• ÜBUNGSAUFGABEN:
(1) Gib aus dem Text über die Bayreuther Festspiele den Abschnitt wörtlich wieder, der mit „Alles aus einer“ beginnt und bis einschließlich „recht spannend sein.“ reicht.
(2) In welcher Stadt und in welcher Epoche sind die „Meistersinger“ laut dem Text über die Bayreuther Festspiele angesiedelt?
(3) Führe den Text über die Bayreuther Festspiele im Anschluss an seinen letzten Satz weiter.

• ZITIERTER TEXT:
┏━━

Alles aus einer Hand
Bayreuth 2011: Eine Vorschau auf die Festspiele

Wer die unendliche Vielfalt des Werkes Richard Wagners kennen lernen will, hat es in diesem Jahr ab dem 25. Juli leicht: Alle großen Elemente, von der umwerfenden Komik der „Meistersinger“ über Wagners Hauptmotiv Erlösung in „Parsifal“, „Lohengrin“ und „Tannhäuser“ bis zur Jenseitigkeit unendlicher Liebe in „Tristan und Isolde“, sind in den fünf auf den Bayreuther Festspielen aufgeführten Werken vertreten. Wie der einzelne Regisseur von Sebastian Baumgarten und Katharina Wagner über Hans Neuenfels bis Stefan Herheim das Werk auffasst und dementsprechend umsetzt, wird wieder recht spannend sein.

Alle großen Bühnenwerke, ob Shakespeare oder Schiller, Mo-zart oder Wagner, zeichnen sich durch große Deutungsbreite aus. Um zwei gebräuchliche Hauptlinien aufzuzeigen: Im „Tannhäuser“ zum Beispiel kann das Schwergewicht auf die erotische Dimension gelegt werden, auf den Gegensatz Venus versus Elisabeth, Venusberg versus Wartburg. Aber auch die Scheinheiligkeit einer neidischen Männergesellschaft ist ein Hauptthema. Eine andere Auslegung ist die Erstarrtheit der mittelalterlichen Ordnung an sich, die vorschreibt, dass jeder, der sie bricht, todeswürdig ist.

Und nun lassen wir am besten Richard Wagner selbst über seine Werke sprechen. In „Tannhäuser“ „aber konnte dieser Dichterstreit (Sängerkrieg auf der Wartburg, der Verf.) in seiner dramatischen Wirkung ohne jene höchste und mannigfaltigste Kraft musikalischen Ausdrucks, wie ich sie meine, nicht verwirklicht werden“.

Wagner bezeichnete die „Meis­tersinger“ als Komische Oper. Sie ist, im Gegensatz zum Gesamtwerk, wohl heiter, hat aber mit der Komik in Opern italienischen Stils nichts gemeinsam. Sie ist auch nicht in der germanisch-keltischen Mythen-Welt angesiedelt, in der, außer dem „Holländer“, alle Werke spielen, sondern im Nürnberg der Renaissance und Reformation. „Ich fasste Hans Sachs als die letzte Erscheinung des künstlerisch-produktiven Volksgeistes auf und stellte ihn mit dieser Geltung der meistersingerlichen Spießbürgerschaft entgegen“, schrieb Wagner 1851 an eine Freundin.

┗━━

• BEREITGESTELLTE DATEN:
┏━━

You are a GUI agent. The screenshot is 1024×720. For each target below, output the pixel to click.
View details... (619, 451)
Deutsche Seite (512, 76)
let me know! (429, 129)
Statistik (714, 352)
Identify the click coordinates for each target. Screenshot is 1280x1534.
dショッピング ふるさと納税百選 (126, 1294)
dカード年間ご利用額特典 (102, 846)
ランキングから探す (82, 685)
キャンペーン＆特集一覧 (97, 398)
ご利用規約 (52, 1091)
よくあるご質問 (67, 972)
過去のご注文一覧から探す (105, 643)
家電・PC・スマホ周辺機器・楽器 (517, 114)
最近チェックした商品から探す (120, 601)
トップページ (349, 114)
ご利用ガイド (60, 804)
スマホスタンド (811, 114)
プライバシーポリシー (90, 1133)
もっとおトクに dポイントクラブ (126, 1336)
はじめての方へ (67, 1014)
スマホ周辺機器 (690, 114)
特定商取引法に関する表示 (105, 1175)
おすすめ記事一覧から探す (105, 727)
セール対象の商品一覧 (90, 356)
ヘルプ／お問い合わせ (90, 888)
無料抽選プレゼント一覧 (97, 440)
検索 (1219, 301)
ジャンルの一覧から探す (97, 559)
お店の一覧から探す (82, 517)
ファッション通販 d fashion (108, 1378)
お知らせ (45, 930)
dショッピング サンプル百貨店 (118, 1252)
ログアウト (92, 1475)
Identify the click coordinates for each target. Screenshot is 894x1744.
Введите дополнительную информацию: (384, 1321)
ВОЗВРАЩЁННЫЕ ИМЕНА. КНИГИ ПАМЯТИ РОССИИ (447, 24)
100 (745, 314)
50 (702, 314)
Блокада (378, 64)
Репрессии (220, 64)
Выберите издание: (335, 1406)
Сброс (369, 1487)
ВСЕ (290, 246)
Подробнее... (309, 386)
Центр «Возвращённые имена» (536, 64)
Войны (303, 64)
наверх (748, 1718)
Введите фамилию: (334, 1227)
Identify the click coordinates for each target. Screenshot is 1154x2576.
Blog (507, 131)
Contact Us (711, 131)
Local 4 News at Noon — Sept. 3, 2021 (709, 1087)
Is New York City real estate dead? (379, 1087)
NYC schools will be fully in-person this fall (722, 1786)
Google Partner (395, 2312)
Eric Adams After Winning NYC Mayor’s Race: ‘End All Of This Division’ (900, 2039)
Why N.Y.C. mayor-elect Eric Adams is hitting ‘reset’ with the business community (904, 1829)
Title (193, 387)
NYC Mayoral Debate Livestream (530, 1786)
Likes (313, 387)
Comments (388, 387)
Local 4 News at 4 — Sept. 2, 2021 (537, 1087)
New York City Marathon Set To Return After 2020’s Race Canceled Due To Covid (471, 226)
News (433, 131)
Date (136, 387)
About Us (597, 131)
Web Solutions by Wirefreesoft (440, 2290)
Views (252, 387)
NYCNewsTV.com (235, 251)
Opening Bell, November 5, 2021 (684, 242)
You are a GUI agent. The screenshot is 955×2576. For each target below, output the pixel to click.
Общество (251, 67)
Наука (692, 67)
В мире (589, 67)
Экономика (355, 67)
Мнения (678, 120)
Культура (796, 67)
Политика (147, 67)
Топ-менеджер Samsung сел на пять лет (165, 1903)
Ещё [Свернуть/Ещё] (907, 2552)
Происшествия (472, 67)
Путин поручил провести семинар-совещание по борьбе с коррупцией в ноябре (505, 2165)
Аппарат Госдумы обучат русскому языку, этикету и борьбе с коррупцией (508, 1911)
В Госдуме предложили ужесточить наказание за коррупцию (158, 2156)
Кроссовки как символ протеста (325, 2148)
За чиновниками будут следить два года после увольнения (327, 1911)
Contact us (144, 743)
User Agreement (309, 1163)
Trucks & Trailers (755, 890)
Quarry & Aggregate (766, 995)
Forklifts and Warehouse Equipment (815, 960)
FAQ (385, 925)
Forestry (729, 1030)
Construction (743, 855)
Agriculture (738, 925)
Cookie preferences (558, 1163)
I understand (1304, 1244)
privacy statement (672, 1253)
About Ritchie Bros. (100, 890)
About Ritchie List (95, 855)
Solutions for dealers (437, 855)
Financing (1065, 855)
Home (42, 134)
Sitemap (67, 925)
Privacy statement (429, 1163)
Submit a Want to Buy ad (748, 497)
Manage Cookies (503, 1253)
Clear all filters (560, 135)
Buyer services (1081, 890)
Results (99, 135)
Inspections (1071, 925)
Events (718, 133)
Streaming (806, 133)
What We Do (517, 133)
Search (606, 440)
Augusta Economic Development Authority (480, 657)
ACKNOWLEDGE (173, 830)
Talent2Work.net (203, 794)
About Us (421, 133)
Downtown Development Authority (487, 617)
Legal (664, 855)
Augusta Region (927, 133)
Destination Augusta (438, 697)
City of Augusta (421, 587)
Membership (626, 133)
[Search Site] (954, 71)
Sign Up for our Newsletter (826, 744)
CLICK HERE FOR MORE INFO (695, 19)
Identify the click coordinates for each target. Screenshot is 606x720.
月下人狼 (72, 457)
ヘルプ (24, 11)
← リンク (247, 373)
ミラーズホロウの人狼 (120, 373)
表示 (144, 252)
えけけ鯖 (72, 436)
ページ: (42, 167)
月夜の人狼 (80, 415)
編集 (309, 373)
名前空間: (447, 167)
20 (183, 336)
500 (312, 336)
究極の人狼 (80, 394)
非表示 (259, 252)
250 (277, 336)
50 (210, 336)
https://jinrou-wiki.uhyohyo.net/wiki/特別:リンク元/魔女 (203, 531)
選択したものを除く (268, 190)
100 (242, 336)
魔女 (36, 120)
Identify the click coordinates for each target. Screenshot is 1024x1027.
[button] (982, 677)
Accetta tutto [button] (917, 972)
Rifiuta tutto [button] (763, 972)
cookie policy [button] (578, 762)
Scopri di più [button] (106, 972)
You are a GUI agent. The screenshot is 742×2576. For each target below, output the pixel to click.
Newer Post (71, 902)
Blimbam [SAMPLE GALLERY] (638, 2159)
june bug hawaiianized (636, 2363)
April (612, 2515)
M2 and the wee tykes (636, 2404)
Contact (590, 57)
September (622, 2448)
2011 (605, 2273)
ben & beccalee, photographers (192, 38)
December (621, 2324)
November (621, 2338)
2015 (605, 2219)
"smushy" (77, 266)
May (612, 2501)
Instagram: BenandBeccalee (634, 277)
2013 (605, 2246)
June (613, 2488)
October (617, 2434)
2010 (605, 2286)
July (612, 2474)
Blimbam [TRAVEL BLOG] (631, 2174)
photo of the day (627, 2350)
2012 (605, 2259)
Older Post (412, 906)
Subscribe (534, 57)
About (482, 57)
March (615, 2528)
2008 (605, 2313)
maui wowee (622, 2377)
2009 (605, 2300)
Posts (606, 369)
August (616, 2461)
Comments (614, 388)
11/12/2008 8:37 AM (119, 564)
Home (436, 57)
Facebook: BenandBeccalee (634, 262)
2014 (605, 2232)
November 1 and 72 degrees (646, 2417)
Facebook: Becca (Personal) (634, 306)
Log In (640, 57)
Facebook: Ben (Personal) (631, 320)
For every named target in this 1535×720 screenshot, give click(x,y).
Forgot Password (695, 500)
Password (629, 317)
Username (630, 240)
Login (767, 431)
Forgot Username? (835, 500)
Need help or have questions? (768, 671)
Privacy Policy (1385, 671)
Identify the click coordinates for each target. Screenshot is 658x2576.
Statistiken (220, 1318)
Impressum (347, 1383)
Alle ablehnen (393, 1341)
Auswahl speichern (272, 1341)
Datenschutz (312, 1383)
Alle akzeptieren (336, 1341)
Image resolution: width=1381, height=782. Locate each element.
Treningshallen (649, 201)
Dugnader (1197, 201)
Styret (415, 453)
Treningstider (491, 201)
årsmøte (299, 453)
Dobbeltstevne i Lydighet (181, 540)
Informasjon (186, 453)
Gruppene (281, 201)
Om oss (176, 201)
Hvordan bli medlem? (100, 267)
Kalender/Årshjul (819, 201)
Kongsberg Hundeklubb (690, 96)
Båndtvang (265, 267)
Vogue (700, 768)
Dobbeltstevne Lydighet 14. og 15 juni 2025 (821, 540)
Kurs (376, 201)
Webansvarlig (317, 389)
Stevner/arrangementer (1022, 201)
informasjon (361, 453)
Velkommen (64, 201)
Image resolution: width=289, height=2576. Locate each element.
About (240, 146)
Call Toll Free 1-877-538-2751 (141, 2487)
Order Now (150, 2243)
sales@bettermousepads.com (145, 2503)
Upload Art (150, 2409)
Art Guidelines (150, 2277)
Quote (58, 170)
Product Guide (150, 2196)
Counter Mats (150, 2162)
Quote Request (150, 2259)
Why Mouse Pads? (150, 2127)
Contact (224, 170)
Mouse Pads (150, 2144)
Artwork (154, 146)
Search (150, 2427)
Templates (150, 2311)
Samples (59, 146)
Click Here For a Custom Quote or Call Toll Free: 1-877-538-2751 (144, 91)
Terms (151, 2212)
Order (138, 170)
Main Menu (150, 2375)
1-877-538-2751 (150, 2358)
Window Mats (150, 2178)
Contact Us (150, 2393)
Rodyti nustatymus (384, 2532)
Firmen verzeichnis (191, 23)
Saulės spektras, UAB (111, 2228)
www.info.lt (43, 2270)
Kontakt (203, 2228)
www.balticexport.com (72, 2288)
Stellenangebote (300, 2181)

┗━━

• LÖSUNGEN:
(1)
Alles aus einer Hand
Bayreuth 2011: Eine Vorschau auf die Festspiele

Wer die unendliche Vielfalt des Werkes Richard Wagners kennen lernen will, hat es in diesem Jahr ab dem 25. Juli leicht: Alle großen Elemente, von der umwerfenden Komik der „Meistersinger“ über Wagners Hauptmotiv Erlösung in „Parsifal“, „Lohengrin“ und „Tannhäuser“ bis zur Jenseitigkeit unendlicher Liebe in „Tristan und Isolde“, sind in den fünf auf den Bayreuther Festspielen aufgeführten Werken vertreten. Wie der einzelne Regisseur von Sebastian Baumgarten und Katharina Wagner über Hans Neuenfels bis Stefan Herheim das Werk auffasst und dementsprechend umsetzt, wird wieder recht spannend sein.

(2) Im Nürnberg der Renaissance und Reformation.

(3)
Zum spezifisch Deutschen in diesem Werk, das im Schlussmonolog des Sachs voll zum Ausdruck kommt, meint Wagner zwiespältig: „Ich bin der deutscheste Mensch, ich bin der deutsche Geist ... fragt den unvergleichlichen Zauber meiner Werke, haltet sie mit allem übrigen zusammen: Ihr könnt für jetzt nichts andres sagen, als – es ist deutsch. Aber was ist dieses Deutsche?“, so Richard Wagner 1865 in seinen „Gedanken über deutsches Wesen“.

Lohengrin bezeichnete Wagner als „todtraurig … dass mein ,Lohengrin‘ ... die tiefste tragische Situation der Gegenwart bezeichnet, nämlich das Verlangen, aus der geistigsten Höhe in die Tiefe der Liebe, die Sehnsucht, vom Gefühl begriffen zu werden“, schrieb er 1854 an August Röckel.

„Was als einfachstes und rührendstes religiöses Symbol uns zur gemeinsamen Betätigung unseres Glaubens vereinigt ... ist die in mannigfachsten Formen uns einnehmende Erkenntnis der Erlösungs-Bedürftigkeit“, erläutert Wagner 1880 seine Oper „Parsifal“ in „Religion und Kunst“. Bei „Tristan und Isolde“ versenke ich mich nur noch in die Tiefen der inneren Seelenvorgänge. Der Musiker ist es nun, der dieses Verschwiegene zum hellen Ertönen bringt und die untrüglichste Form seines laut erklingenden Schweigens ist die unendliche Melodie“, so Richard Wagner 1860 in „Zukunftsmusik“.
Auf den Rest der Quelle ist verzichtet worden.